Word and item position data:
◇ ◇ ◇

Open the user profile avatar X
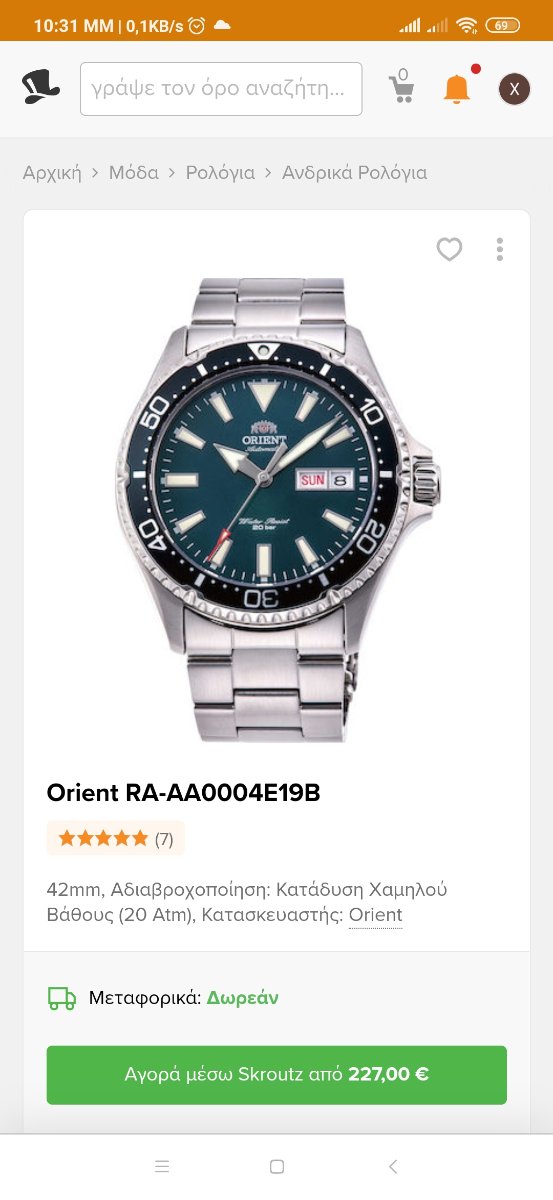point(514,89)
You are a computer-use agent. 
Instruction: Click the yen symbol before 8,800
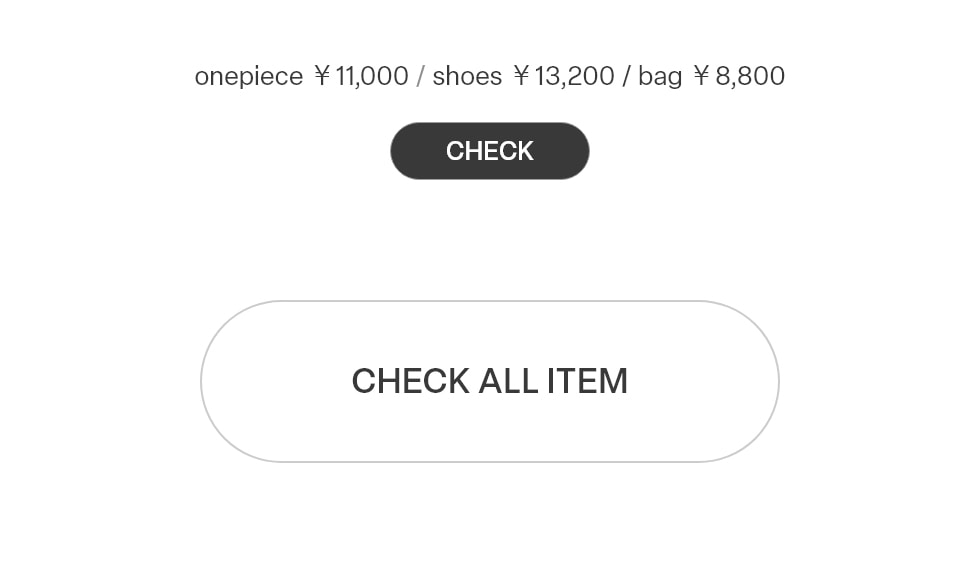click(701, 76)
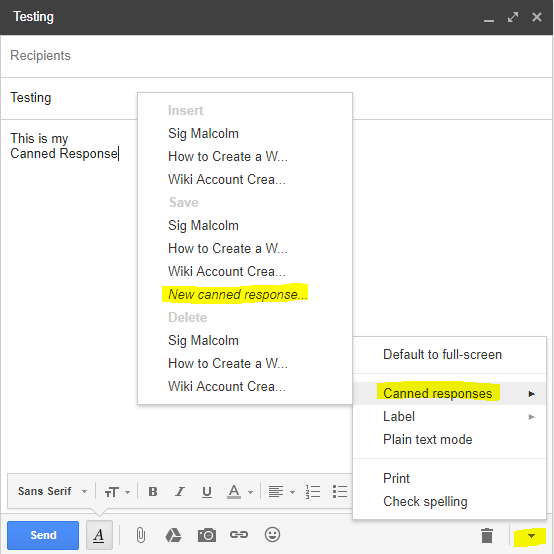
Task: Insert a numbered list
Action: coord(313,491)
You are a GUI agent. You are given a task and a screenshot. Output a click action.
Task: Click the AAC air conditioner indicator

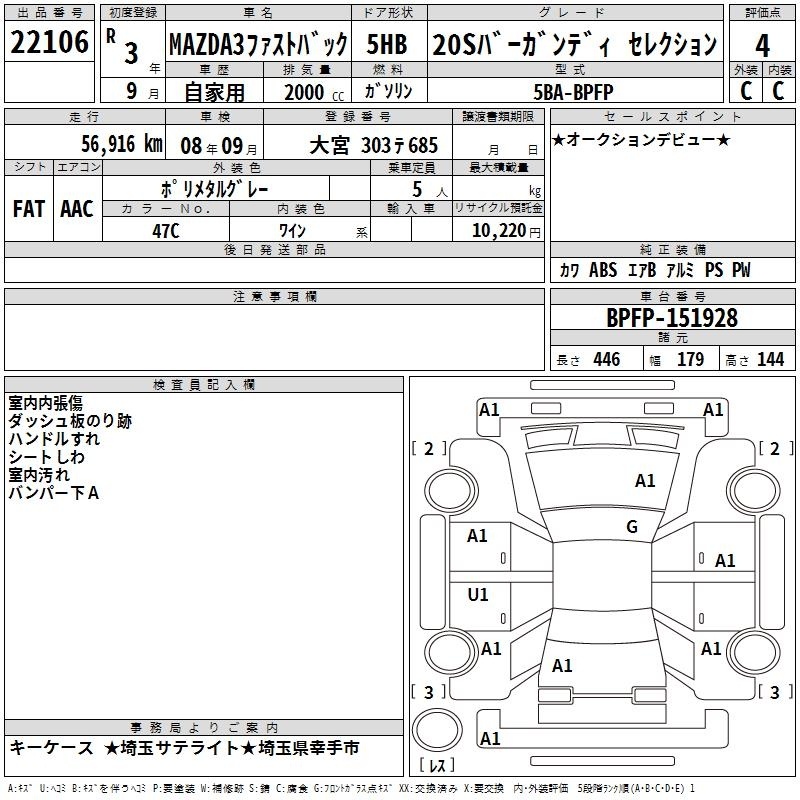(x=76, y=208)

◇ ◇ ◇

**Work required**: Copy all of these records verbatim, leaving out the pictures.

**Worked solution**:
Open the user profile avatar X
point(514,89)
You are a computer-use agent. 
Instruction: Click the yen symbol before 8,800
click(701, 76)
Task: Insert a numbered list
Action: coord(313,491)
You are a GUI agent. You are given a task and a screenshot. Output a click action.
Task: Click the AAC air conditioner indicator

(x=76, y=208)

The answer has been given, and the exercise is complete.